What you should do: Go through the listing and copy each line with the string "pixels".

Data to use:
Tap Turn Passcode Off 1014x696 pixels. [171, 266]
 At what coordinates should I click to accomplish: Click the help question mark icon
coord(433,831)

...

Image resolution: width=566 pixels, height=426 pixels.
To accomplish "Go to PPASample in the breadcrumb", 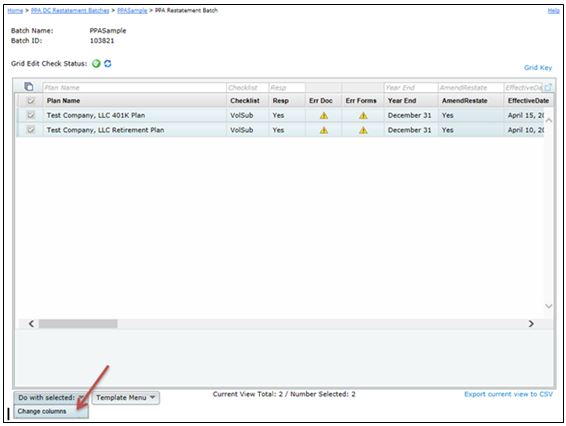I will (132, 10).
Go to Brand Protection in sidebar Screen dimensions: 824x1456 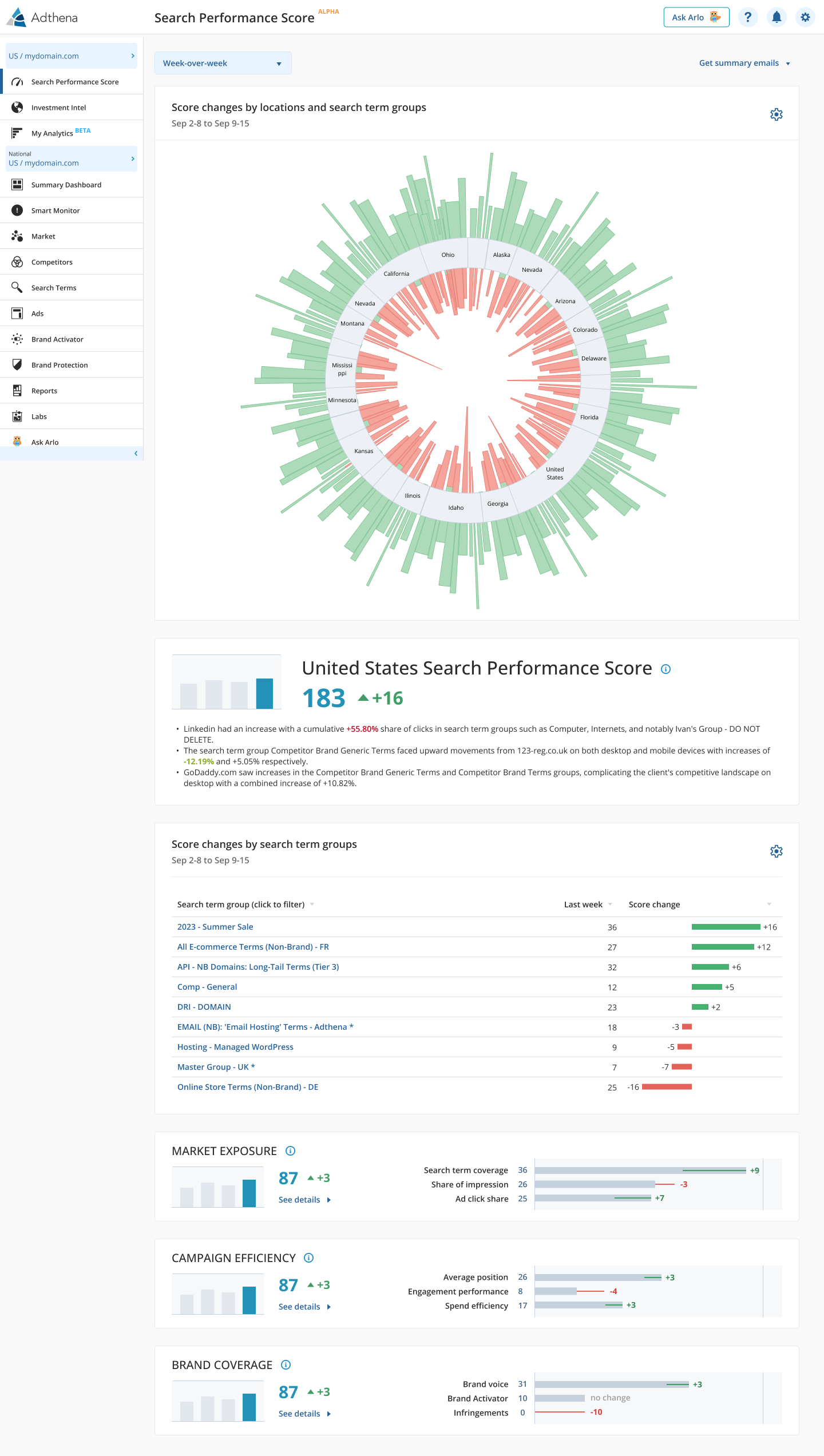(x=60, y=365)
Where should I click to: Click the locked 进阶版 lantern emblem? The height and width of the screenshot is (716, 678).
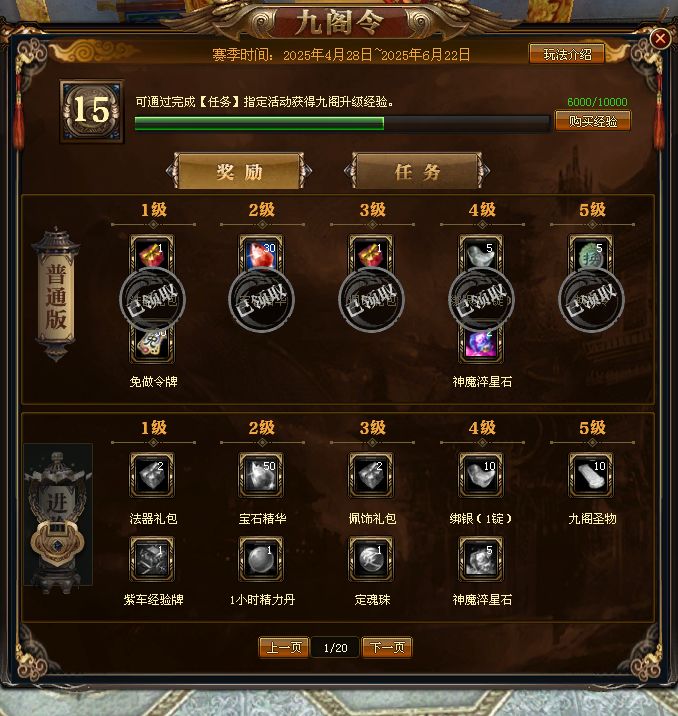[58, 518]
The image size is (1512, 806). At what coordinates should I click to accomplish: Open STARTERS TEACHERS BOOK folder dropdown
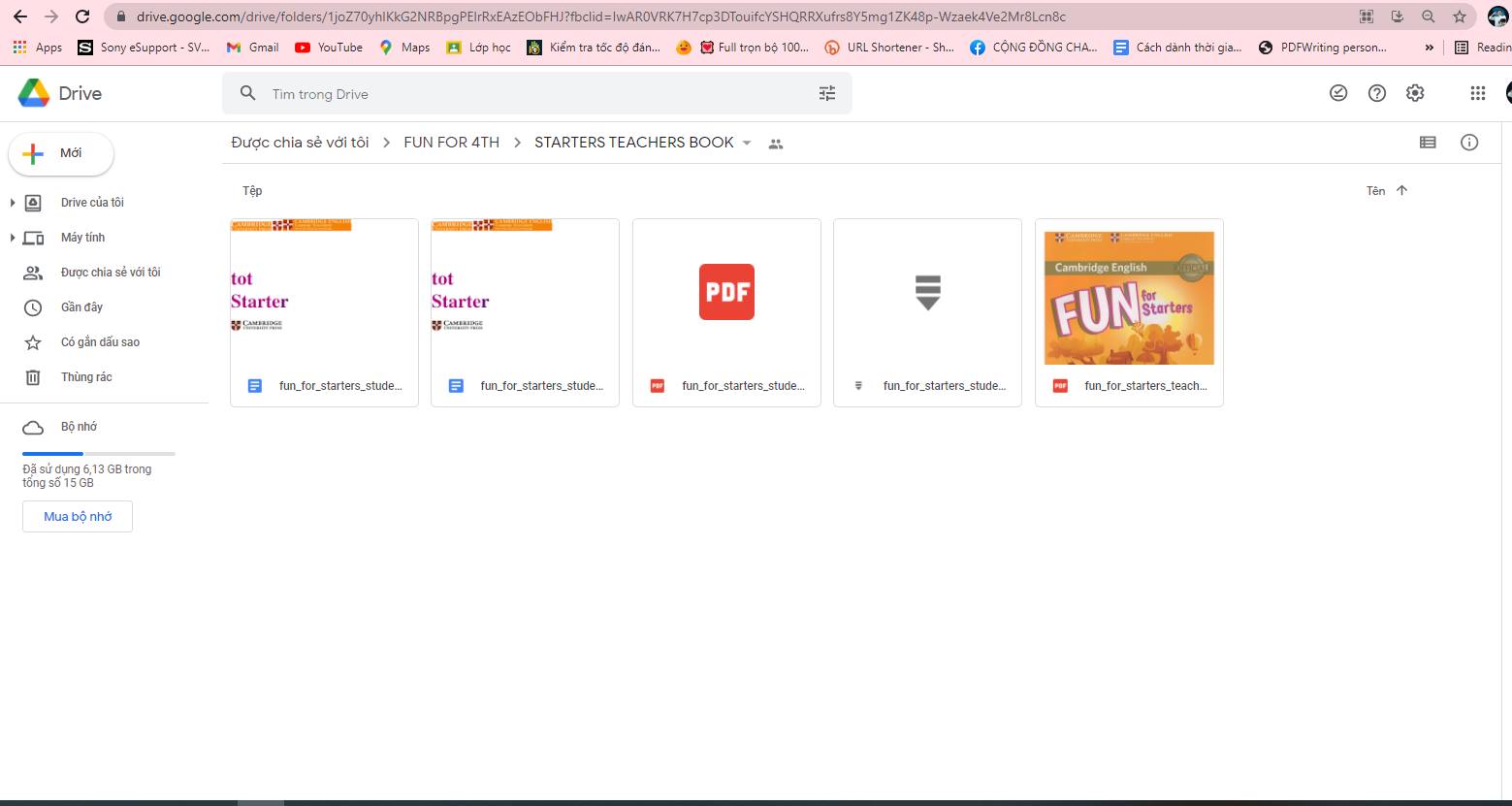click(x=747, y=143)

Response to the task:
Tap Turn Passcode Off 1014x696 pixels. [171, 266]
Image resolution: width=566 pixels, height=426 pixels.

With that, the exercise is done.